Shares of Insperity (NYSE:NSP) slumped on Monday after the provider of human resources outsourcing solutions reported second-quarter results that were in line with analysts' expectations. The stock was down about 22.5% at 1:55 p.m. EDT.
Insperity reported second-quarter revenue of $1.04 billion, up 13% year over year. The average number of work site employees (WSEEs) paid per month rose 14%, with 11% growth in the average number of business performance advisers driven by new client sales. While client retention was above 99%, net gains in the client base were lower than expected due to less hiring of full-time and seasonal employees.
Non-GAAP (adjusted) earnings per share came in at $0.83, up from $0.68 in the prior-year period. Gross profit grew by 12%; it was hurt by higher than expected benefits costs driven by large claim activity. Operating expenses also grew by 12%, driven by investments in growth, the opening of eight new sales offices over the past year, and the larger number of business performance advisers.
"We expect to continue our office expansion plan and increase the number of business performance advisers over the balance of the year to continue double-digit growth into 2020," said CEO Paul J. Sarvadi.

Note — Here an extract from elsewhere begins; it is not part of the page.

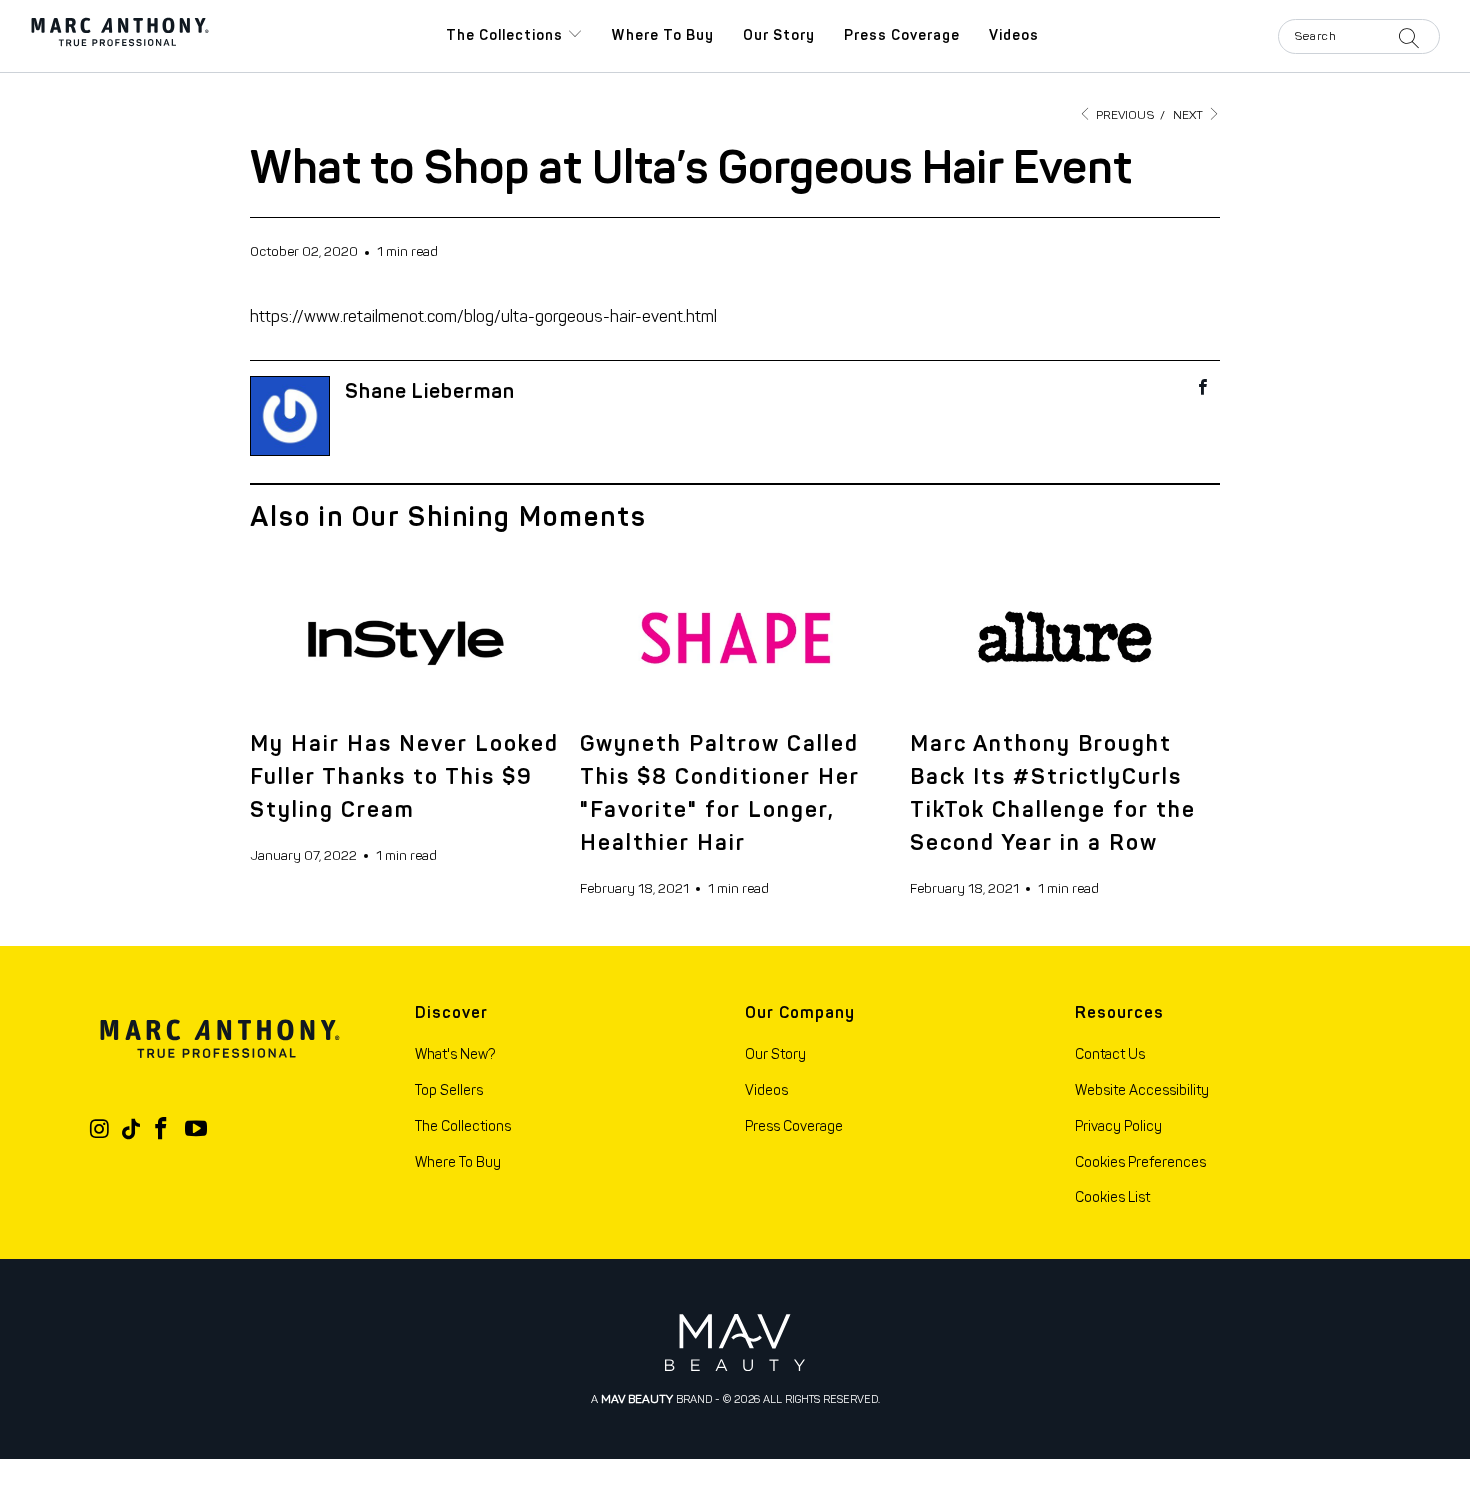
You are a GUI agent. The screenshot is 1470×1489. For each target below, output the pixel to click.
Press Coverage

For the third quarter, Insperity expects 13% to 13.5% year-over-year growth in average WSEEs paid, 4% to 8% growth in non-GAAP EPS, and 8% to 12% growth in adjusted earnings before interest, taxes, depreciation, and amortization (EBITDA).
For the full year, the company sees average WSEEs paid growth of 13.5% to 14.5%, non-GAAP EPS growth between 22% and 26%, and adjusted EBITDA growth between 16% and 19%.
While Insperity's second-quarter results matched analyst expectations, weaker hiring from clients toward the end of the quarter may have investors worried about a prolonged slowdown.